> [TASK TO COMPLETE] With the images set aside, retype every record below character for character.

> [DATA FOR ANALYSIS]

------------------------------------------------------------------------

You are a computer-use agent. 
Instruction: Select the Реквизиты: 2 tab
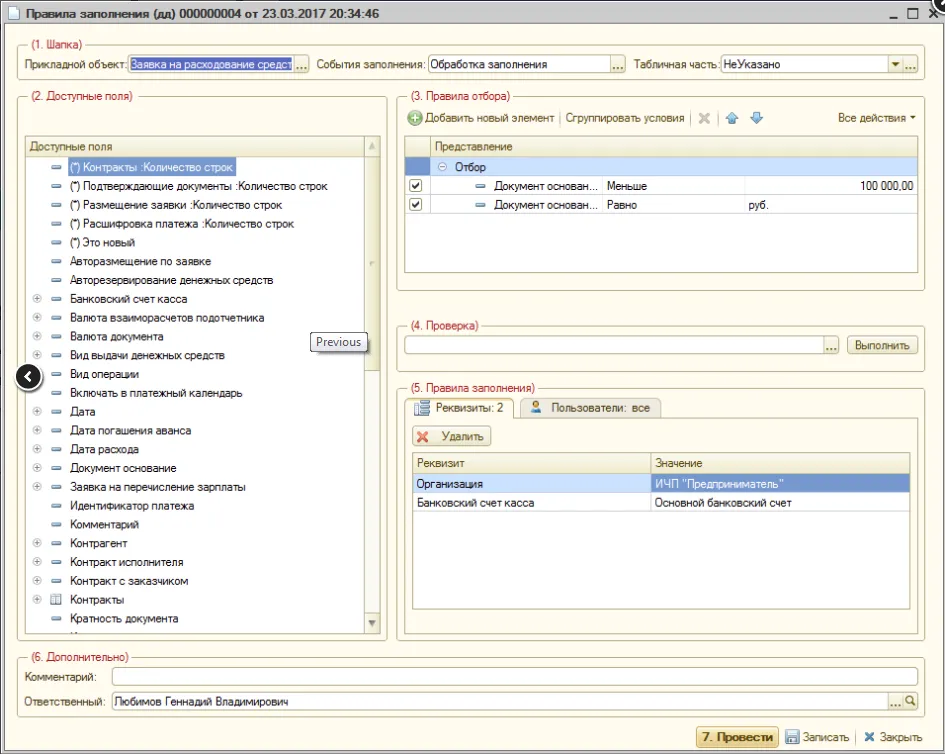click(459, 408)
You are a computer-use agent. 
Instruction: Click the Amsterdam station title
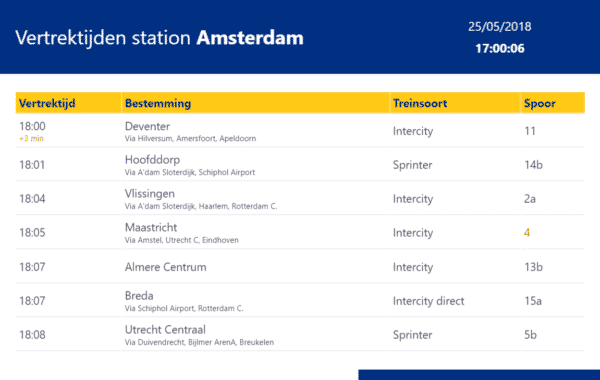pyautogui.click(x=250, y=38)
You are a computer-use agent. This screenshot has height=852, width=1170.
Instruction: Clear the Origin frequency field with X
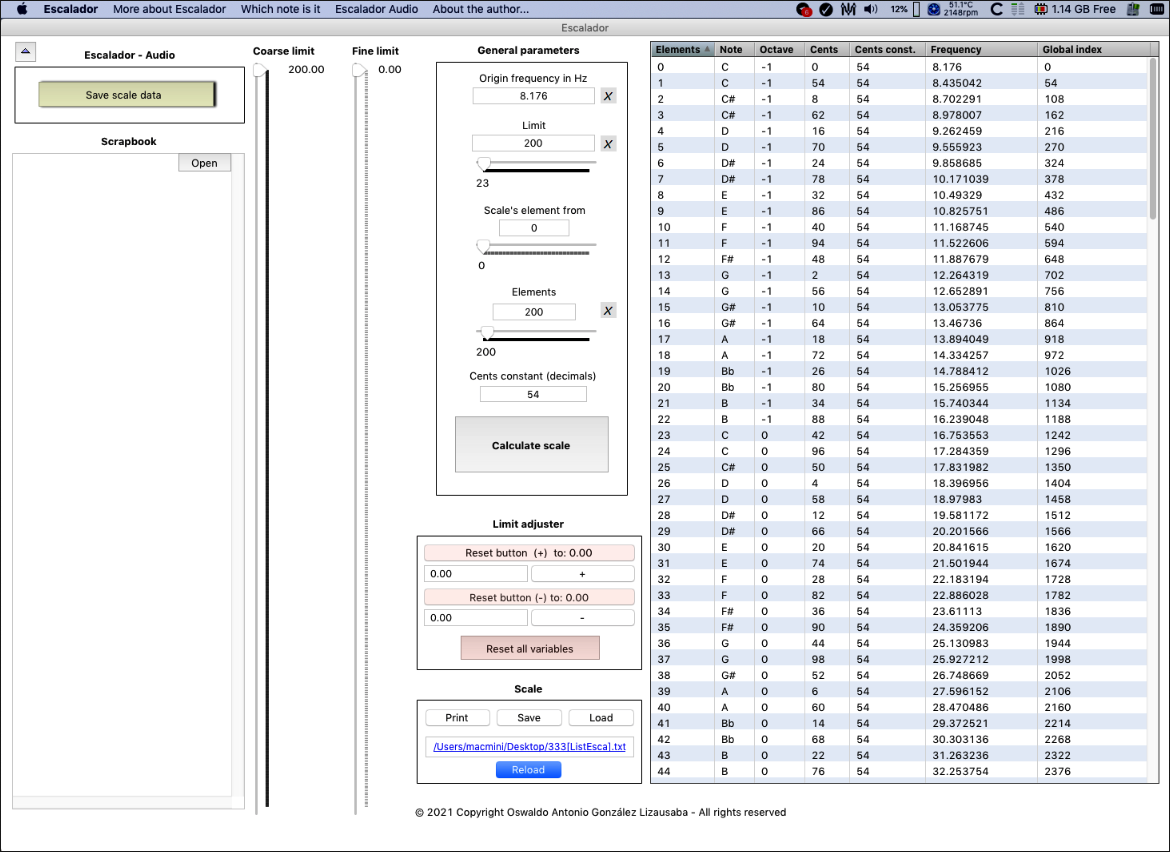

------------------------------------------------------------------------

> [RESULT OF THIS EXERCISE]
You are a computer-use agent. 
Instruction: Select the Реквизиты: 2 tab
click(459, 408)
You are a computer-use agent. 
Instruction: Click the Amsterdam station title
pyautogui.click(x=250, y=38)
You are a computer-use agent. This screenshot has height=852, width=1170.
Instruction: Clear the Origin frequency field with X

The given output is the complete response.